As a presentation designer, I think this is one of the more practical AI updates I’ve seen recently.
Not because it replaces designers.
It doesn’t.
But because it removes one of the most frustrating parts of the workflow: starting from nothing.
What Adobe Is Actually Useful For
If you already have a report, notes, a transcript, product sheets, or research, Acrobat can help turn that material into a presentation draft faster than building everything manually.
That makes it especially useful for internal updates, rough first drafts, report-to-deck workflows, early content structuring, and busy teams who already have the material but not the time.
That part matters.
A lot of presentation work is not “design” in the creative sense. It’s organizing messy information, deciding what matters, and getting to a usable structure. If AI can reduce that setup time, that’s a real workflow improvement.
Where AI Still Falls Short
A first draft is not the same as a strong presentation.
Even if AI gives you slides, someone still has to decide what the audience actually cares about, what should be removed, what deserves emphasis, how the message should build from slide to slide, what visual style supports the story, and what needs to feel simple, premium, or persuasive.
That’s where design still matters most.
AI can extract content.
It can suggest structure.
It can even make something look presentable.
But it still tends to flatten priorities. It often includes too much, says things too evenly, and misses the kind of pacing and hierarchy that make a deck feel intentional.

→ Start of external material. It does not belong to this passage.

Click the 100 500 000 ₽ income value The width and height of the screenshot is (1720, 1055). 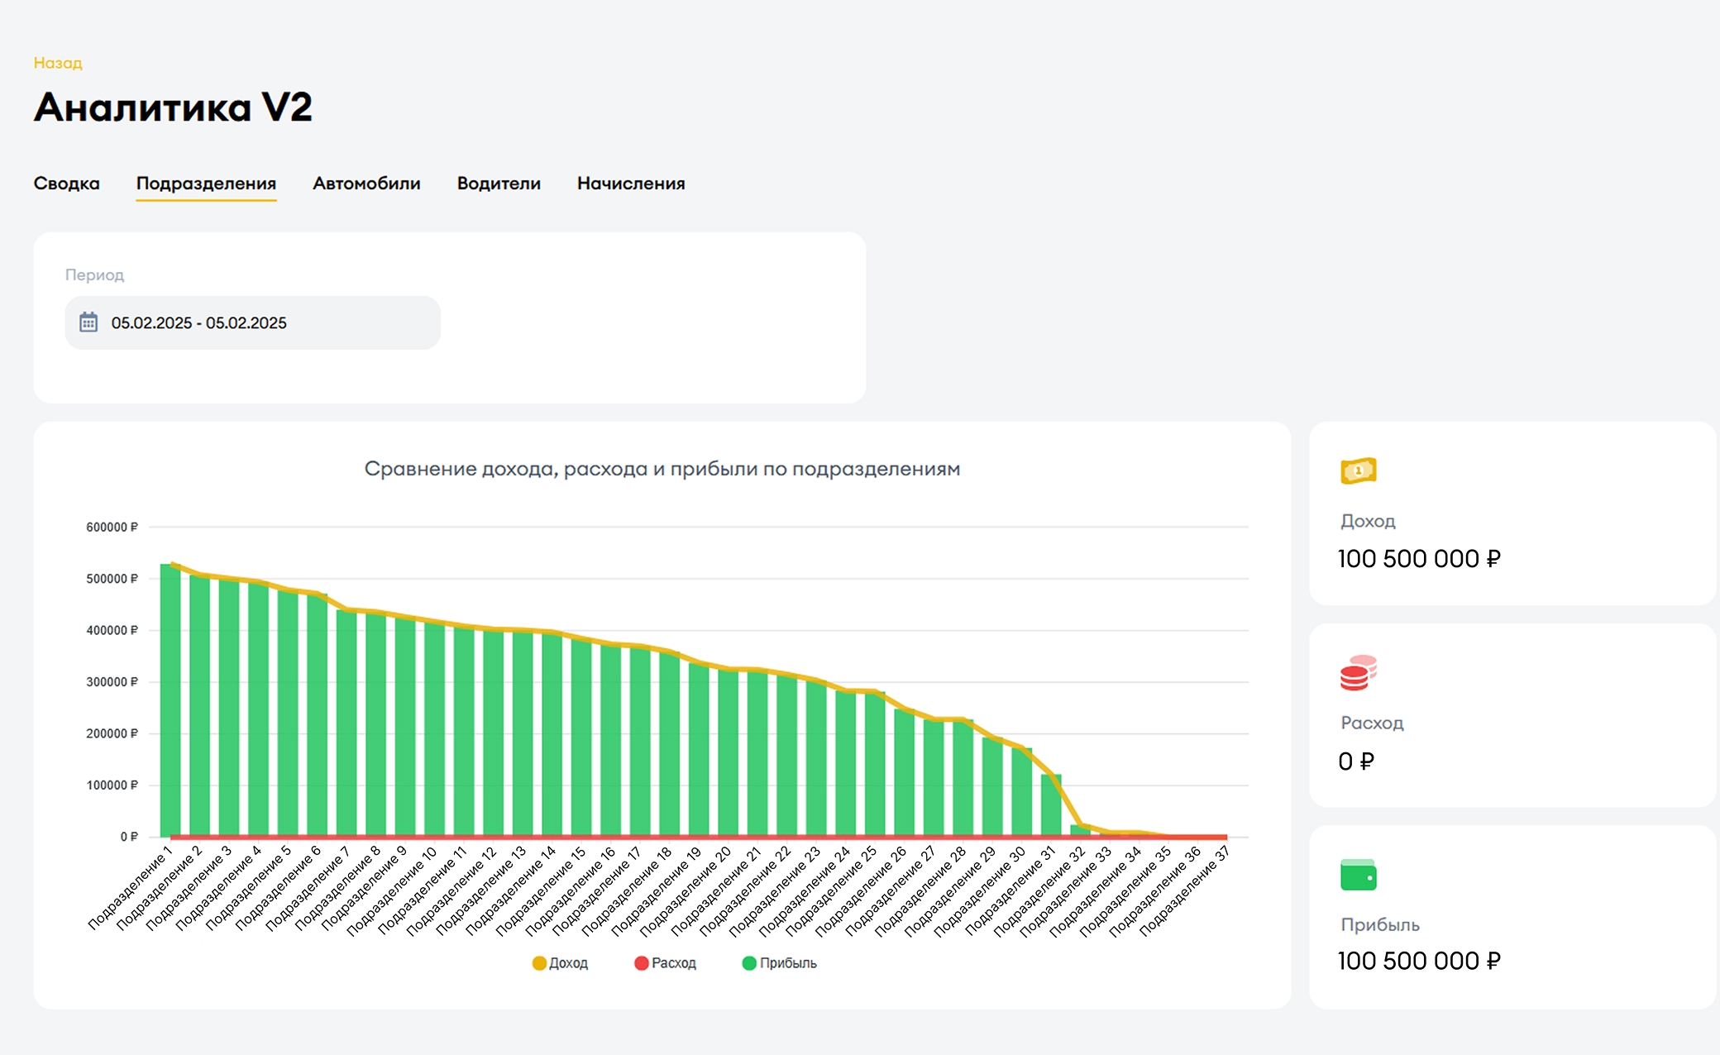click(x=1419, y=559)
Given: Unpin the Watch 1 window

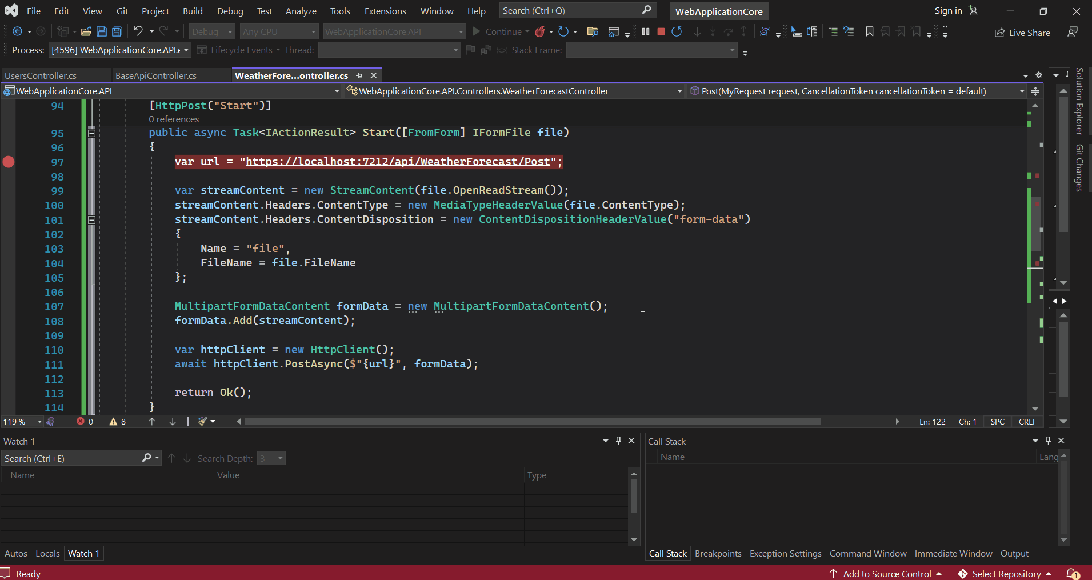Looking at the screenshot, I should (618, 441).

That’s the gap between “generated slides” and “good presentation design.”
A Better Way to Use It
The most effective way to use a tool like this is to treat it as the start of the process, not the finished product.

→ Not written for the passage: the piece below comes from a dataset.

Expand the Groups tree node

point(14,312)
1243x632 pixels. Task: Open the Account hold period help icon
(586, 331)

- Start with a clean source document
Use clear headings, summaries, and sections. Adobe’s AI will perform better if the material already has structure. - Let AI build the first draft
Use Acrobat to generate the outline and draft presentation. This gives you something to react to instead of starting with a blank slide. - Edit the story before the styling
Before polishing the slides, tighten the flow. Cut repetition. Clarify the takeaway. Reorder weak sections. - Refine hierarchy and design
Decide what should stand out, what can be simplified, and where visuals should do the heavy lifting. - Tailor it to the audience
An investor update, sales presentation, keynote, and training deck should not feel the same, even if the source material overlaps.
Why This Matters
For designers, this is not bad news. It just shifts where our value becomes even clearer.
Less time spent turning documents into rough slides.

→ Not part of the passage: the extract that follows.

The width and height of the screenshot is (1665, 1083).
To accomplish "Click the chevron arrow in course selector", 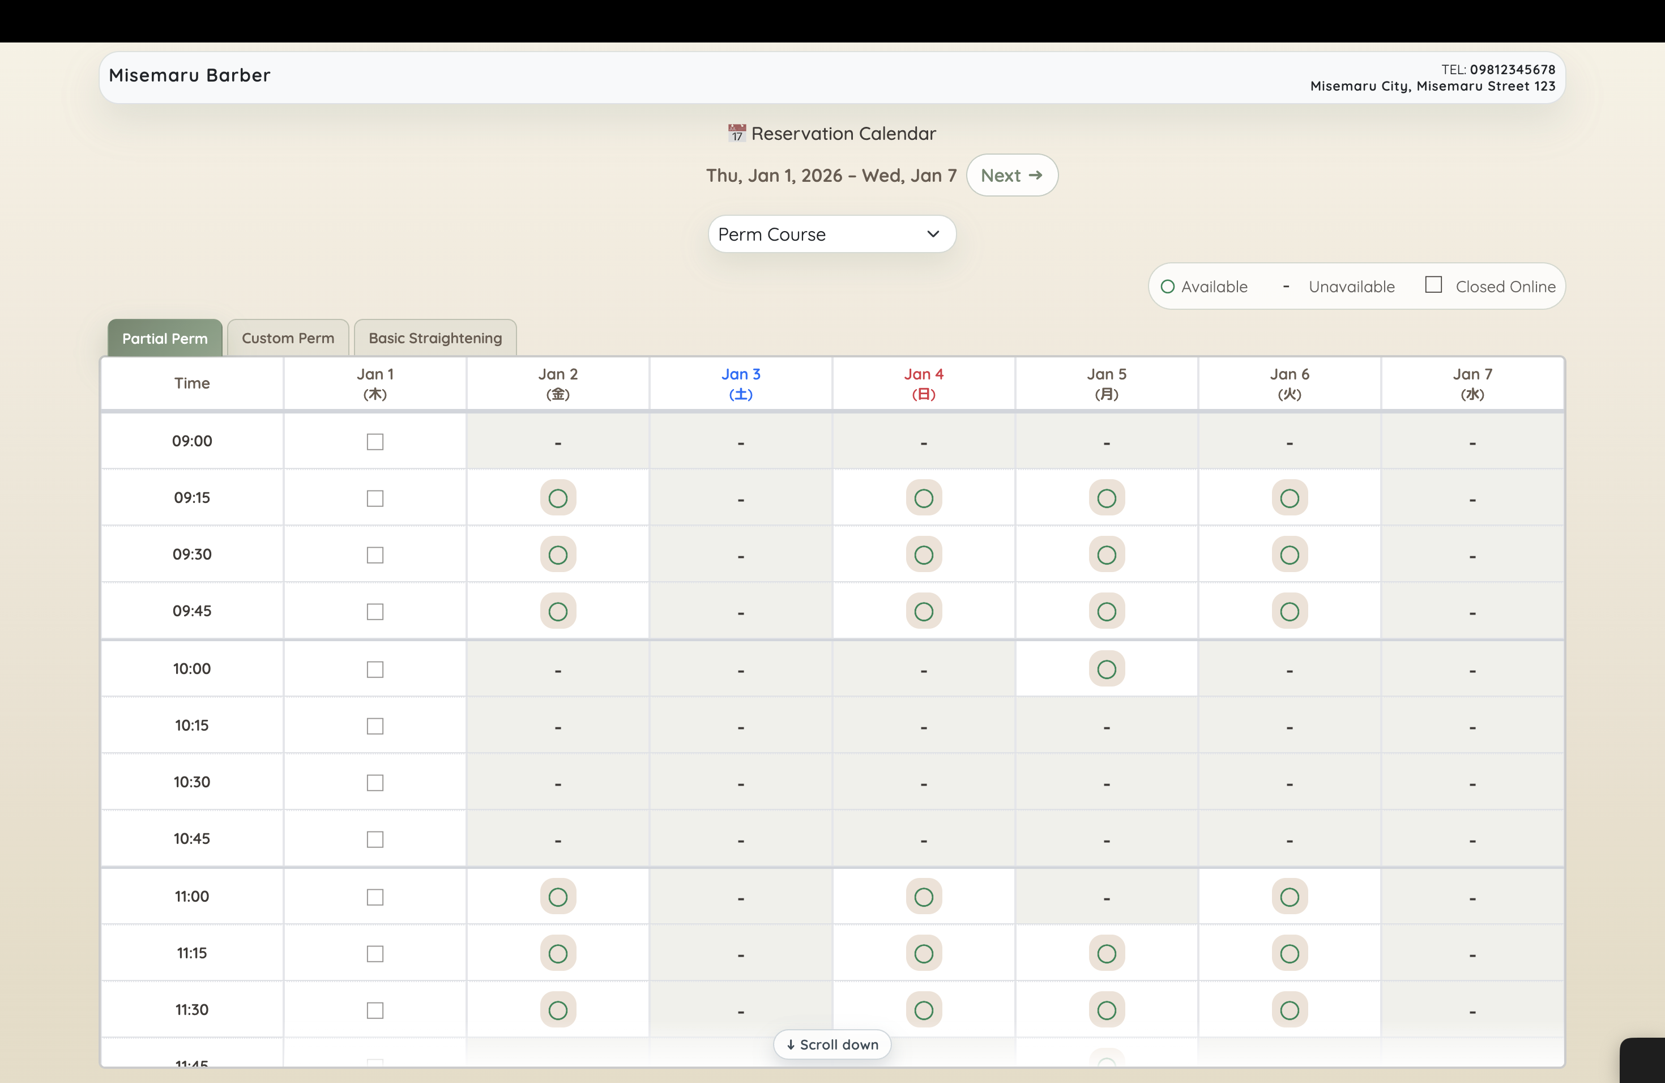I will click(x=933, y=234).
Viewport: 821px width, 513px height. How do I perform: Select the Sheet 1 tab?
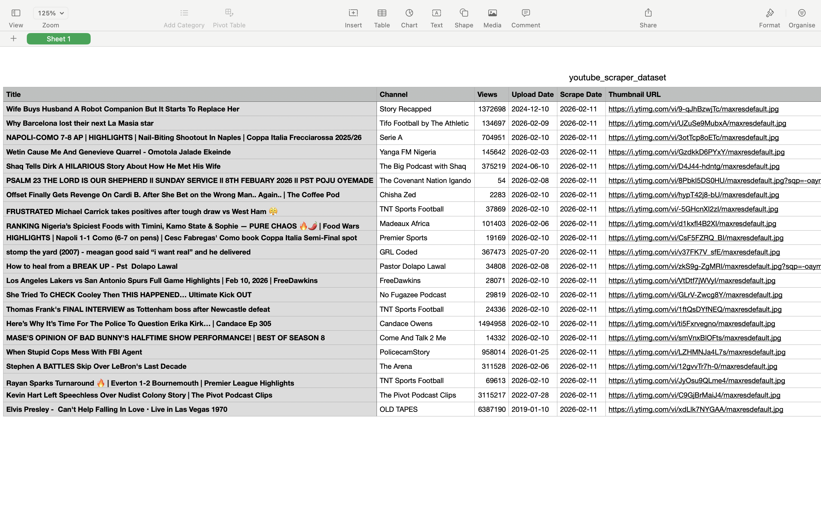pyautogui.click(x=59, y=39)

More time spent shaping narrative, clarity, and impact.
That is a better use of design.
Final Thought
Adobe’s new Acrobat workflow is a good example of where AI can genuinely help in presentation work.
Not by replacing designers.
Not by magically finishing the deck.
But by giving you a faster starting point.
And that’s the real opportunity.
AI can build the draft. A designer turns it into something people remember.